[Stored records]
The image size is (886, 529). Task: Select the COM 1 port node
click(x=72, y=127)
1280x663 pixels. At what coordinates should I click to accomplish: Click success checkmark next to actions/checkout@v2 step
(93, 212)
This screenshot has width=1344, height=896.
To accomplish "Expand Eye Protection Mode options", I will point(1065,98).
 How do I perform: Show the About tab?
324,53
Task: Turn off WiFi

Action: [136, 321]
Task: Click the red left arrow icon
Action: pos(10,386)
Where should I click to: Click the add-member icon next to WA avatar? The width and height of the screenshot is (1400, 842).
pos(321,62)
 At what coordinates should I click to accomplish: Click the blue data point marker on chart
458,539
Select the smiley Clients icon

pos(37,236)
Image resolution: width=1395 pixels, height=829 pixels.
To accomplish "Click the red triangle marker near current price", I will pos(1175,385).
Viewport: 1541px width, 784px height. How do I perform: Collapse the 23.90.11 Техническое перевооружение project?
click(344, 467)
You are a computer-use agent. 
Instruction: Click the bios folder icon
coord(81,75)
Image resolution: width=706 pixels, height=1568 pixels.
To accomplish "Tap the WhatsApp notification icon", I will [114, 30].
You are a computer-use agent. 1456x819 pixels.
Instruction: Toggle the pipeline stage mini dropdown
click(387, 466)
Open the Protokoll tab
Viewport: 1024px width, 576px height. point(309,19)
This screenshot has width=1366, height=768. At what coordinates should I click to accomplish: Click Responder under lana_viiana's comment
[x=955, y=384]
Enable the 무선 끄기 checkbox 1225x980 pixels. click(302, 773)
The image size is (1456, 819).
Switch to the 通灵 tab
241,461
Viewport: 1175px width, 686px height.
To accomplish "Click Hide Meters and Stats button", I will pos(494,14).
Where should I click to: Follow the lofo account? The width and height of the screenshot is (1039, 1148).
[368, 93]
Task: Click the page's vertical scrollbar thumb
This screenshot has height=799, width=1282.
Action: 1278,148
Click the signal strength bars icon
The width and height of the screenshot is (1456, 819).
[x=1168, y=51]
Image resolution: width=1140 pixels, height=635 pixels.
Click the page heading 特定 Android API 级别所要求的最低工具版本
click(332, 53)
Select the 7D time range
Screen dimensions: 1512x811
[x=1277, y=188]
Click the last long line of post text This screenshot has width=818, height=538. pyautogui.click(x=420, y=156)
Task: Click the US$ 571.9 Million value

## PROBLEM STATEMENT
Recast the lines from the one containing "Enable the 무선" through the end of the stored records as a Markdown table with the columns Row and Line. Number each line in Row, and leave out blank lines.

## SOLUTION TO THE PROBLEM
| Row | Line |
|---|---|
| 1 | Enable the 무선 끄기 checkbox 1225x980 pixels. click(302, 773) |
| 2 | The image size is (1456, 819). |
| 3 | Switch to the 通灵 tab |
| 4 | 241,461 |
| 5 | Viewport: 1175px width, 686px height. |
| 6 | To accomplish "Click Hide Meters and Stats button", I will pos(494,14). |
| 7 | Where should I click to: Follow the lofo account? The width and height of the screenshot is (1039, 1148). |
| 8 | [368, 93] |
| 9 | Task: Click the page's vertical scrollbar thumb |
| 10 | This screenshot has height=799, width=1282. |
| 11 | Action: 1278,148 |
| 12 | Click the signal strength bars icon |
| 13 | The width and height of the screenshot is (1456, 819). |
| 14 | [x=1168, y=51] |
| 15 | Image resolution: width=1140 pixels, height=635 pixels. |
| 16 | Click the page heading 特定 Android API 级别所要求的最低工具版本 |
| 17 | click(332, 53) |
| 18 | Select the 7D time range |
| 19 | Screen dimensions: 1512x811 |
| 20 | [x=1277, y=188] |
| 21 | Click the last long line of post text This screenshot has width=818, height=538. pyautogui.click(x=420, y=156) |
| 22 | Task: Click the US$ 571.9 Million value |